Skydiver calls off jump from edge of space

Oct 9, 2012 | Biz/Tech

By Patricia Brotzel

Felix Baumgartner is making a super sonic skydive attempt. COURTESY WIKIMEDIA COMMONS.

Austria’s “Fearless” Felix Baumgartner was poised Tuesday to take a record-breaking jump into space – but the event was called off.

The jump was scheduled to take place Tuesday morning over New Mexico, but was postponed after weather delays and communications issues.

The mission was to have begun with a three-hour journey in a capsule, according to the sponsor, Red Bull Stratos.

Baumgartner was to have travelled 37 kilometres above the earth’s surface, where he would have taken a bunny style hop into space.

The position of his body during the jump is crucial to the attempt.

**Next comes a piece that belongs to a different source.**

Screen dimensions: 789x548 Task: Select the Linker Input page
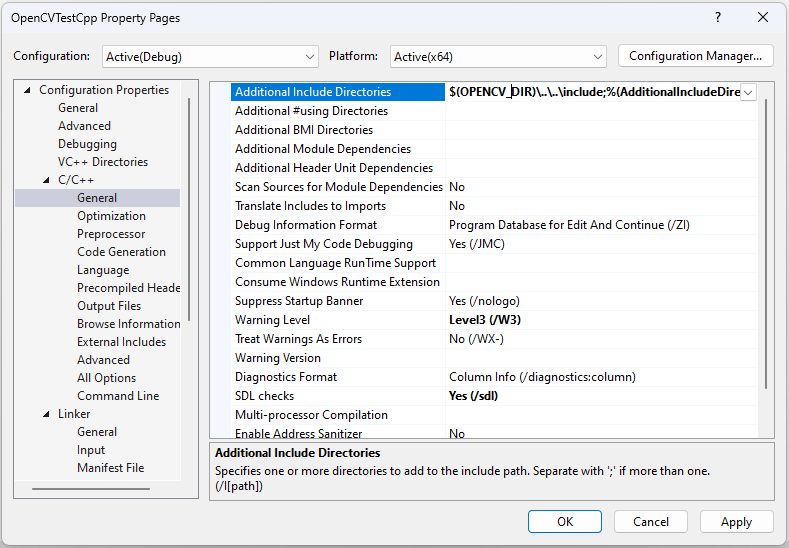(91, 450)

David Keevers, an instructor with Skydive Toronto said Tuesday that the initial step out of a plane or a capsule can represent many things, but the feeling is the same.

“It’s letting go, its relaxation, no matter how crappy your job is, how poor, or even how rich you are, it’s a great leveler,” Keevers told Humber News.

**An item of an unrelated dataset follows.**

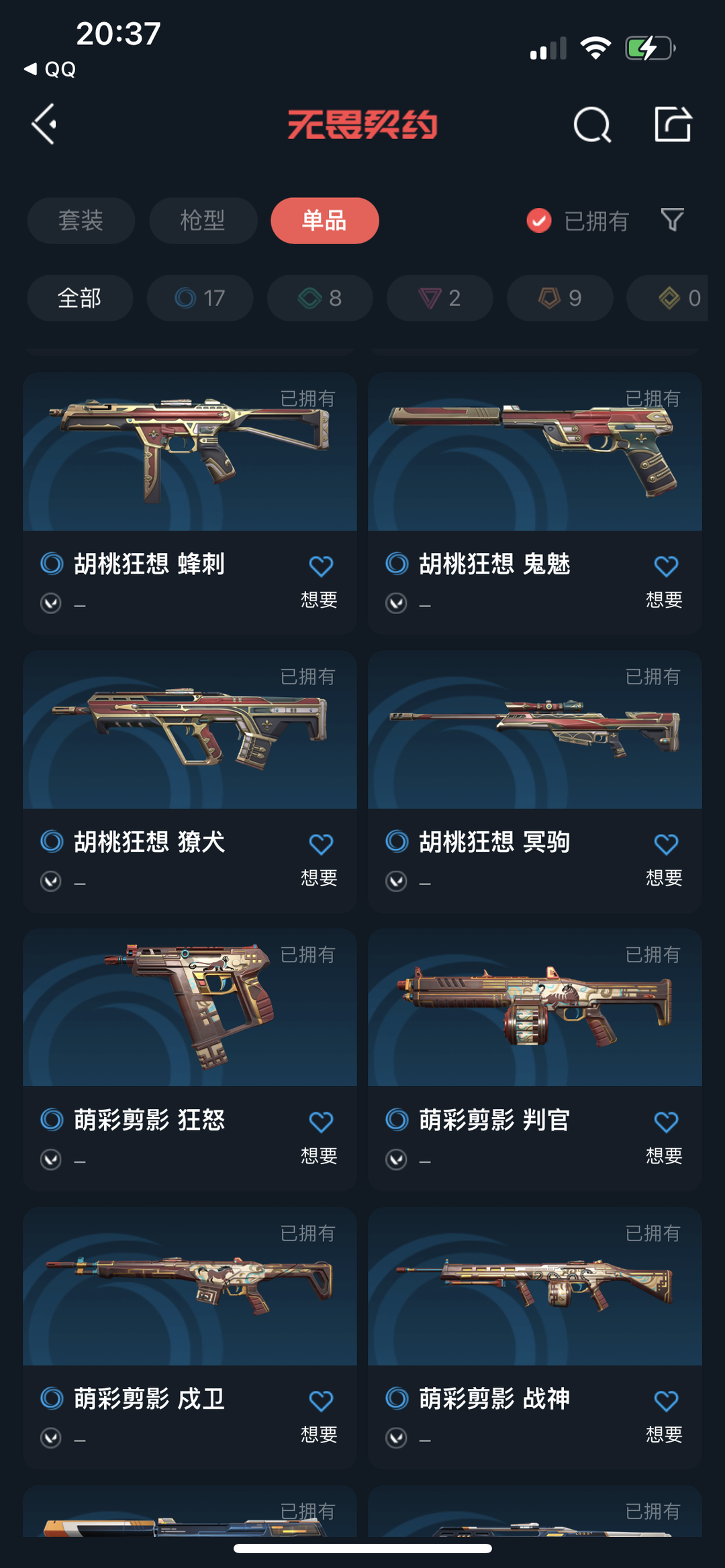Select the 单品 tab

Joe Kitteninger embarked on a similar mission in 1959 where a misstep on the initial jump sent him tumbling and spinning unconscious in space, CBC News reported.

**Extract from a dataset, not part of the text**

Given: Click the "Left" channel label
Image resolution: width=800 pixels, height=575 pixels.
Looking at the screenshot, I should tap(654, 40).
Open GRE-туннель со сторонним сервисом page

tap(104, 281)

If the mission eventually goes ahead, Baumgartner is expected to reach the speed of sound within 40 seconds, due to the thin air and lack of resistance.

He will take the trip back to earth in a ridged, pressurized space suite, designed to protect him from atmospheric pressure that could cause lethal bubbles in his bodily fluids, otherwise known as boiling blood, according to CBC.

Nobody has broken the sound barrier with their body before and medical experts are uncertain what the effects may be, his medial director Dr. Jonathan Clark told CBC.

Baumgartner hold records for several other jumps, including the lowest recorded BASE jump, which he took from Rio de Janeiro’s Christ the Redeemer statue.

The Red Bull Stratos team was not available to comment to Humber News on Tuesday. Media contact Derrick Lerum said they were “filling up the helium balloon.”